Guttuso Barche Nella Tempesta, Cars and People: Into a Hail Storm Across the Island, A Journey to Bari




Leaving Amalfi was hard. Our friend Gnaio asked why anyone would go to Bari. 
He looked at us like we were nuts.
You are leaving this for Bari, he asked incredulously.
We’d made friends with several of the amicable guests over the last few days.
But it was time to leave.
I took one more swim in the Tyrrhenian Sea.
Our next swim would be in the Adriatic.
Mom wrote a paper about St Nicolas and wanted to see the Basilica de St Nichola.
There is a ceramic shop I want to see on the way out, noted Caroline.
Drive like an Italian, she cheered me as I began my first 180 degree turn of the drive.
We wound our way along through the next ten k, cars careening toward us on one side, a cliff on the other.
“I’m going to vomit,” the little one declared, without condition.
I turned around to see her face out the window, vomit flying through the air onto the wind shield of the BMW trailing behind us.  
We pulled over at the ceramics store we were looking for and she cleaned up.
The teenager used to vomit at will during our 2005 trip.
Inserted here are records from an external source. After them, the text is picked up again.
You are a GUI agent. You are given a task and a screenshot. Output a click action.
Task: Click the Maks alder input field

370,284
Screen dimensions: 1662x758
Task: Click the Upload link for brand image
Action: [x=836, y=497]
“Oh shit,” said the little one. “My god.”
What?
Lightning filled the distance.
Light rain.
A little more rain.
I can’t see.
The car started sliding, hail hitting the car.
And had to pull over to avoid careening off the road.
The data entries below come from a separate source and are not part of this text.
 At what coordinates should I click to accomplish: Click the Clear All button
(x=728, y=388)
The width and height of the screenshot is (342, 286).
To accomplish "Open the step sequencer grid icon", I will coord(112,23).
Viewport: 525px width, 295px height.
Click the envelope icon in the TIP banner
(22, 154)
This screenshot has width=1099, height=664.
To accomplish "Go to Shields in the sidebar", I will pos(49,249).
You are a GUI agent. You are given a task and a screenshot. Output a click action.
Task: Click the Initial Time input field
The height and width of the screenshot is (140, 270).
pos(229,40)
In Italy, it feels like disasters, eruptions, Tsunamis are always looming,
People writing stories about it, producing culture.
Dreams reminding us of other worlds, underworlds and anxieties.
At a snack stop i caught mom drinking a beer, laughing.
And we made our way to Bari. 
Walking through the historic quarter, woman were selling fresh home made orecchiette.
Men worked on their boats.
People on scooters zoomed about in sandles. 
Anthony Bourdaine quipped that this is a town where you could kill an hour, if you had one to spare. We think it’s got a little more to it.
But dreams are chaos. Violence, separation, every night.
Mom wanted to come here after writing a paper about St Nicolas.
We have to go to the Basilica of Saint Nicholas of Bari, she repeated.
On our way, paying a visit to the Norman Castel on the way.
As local travel agent posted,
Located on the edge of the old city it is a huge focal point on the Bari waterside frontage originally built around 1113 by the Normans. Today the castle is home to the Superintendence for the architectural and landscape heritage for the provinces of Bari.
Inside, we took in the medieval art wondering who were the people who made this structure.
Imagine being one of the archaeologists who first excavated the ruins here.
A final room showed paintings from the 1950’s and early 1960’s.
Looking at Renato Guttuso Barche Nella Tempesta, boats in a storm.
That’s like our car the other day, notes Caroline. 
A magic day, we ran through the old city quarter.
Mom and I looked for the lions outside the Basilica.
I couldn’t believe we actually saw the Basilica, noted Mom over lunch at
Osteria Le Arpie on Vico Arco del Carmine, a dark spot surrounded by old movie posters and perhaps the best food of the trip.
Mom told us about the bones of St Nicholas that the sailors chased down in Turkey, bringing them back here, building a church around them and miracles said to grow out of his life story.
And we spend the afternoon at the beach, reading Sophies Choice, playing in the water, the day passing as the trip enters its final days. The Italians prance about, drinking their expresses in their bikinis, disco music playing, as the kids swim in the Adriatic.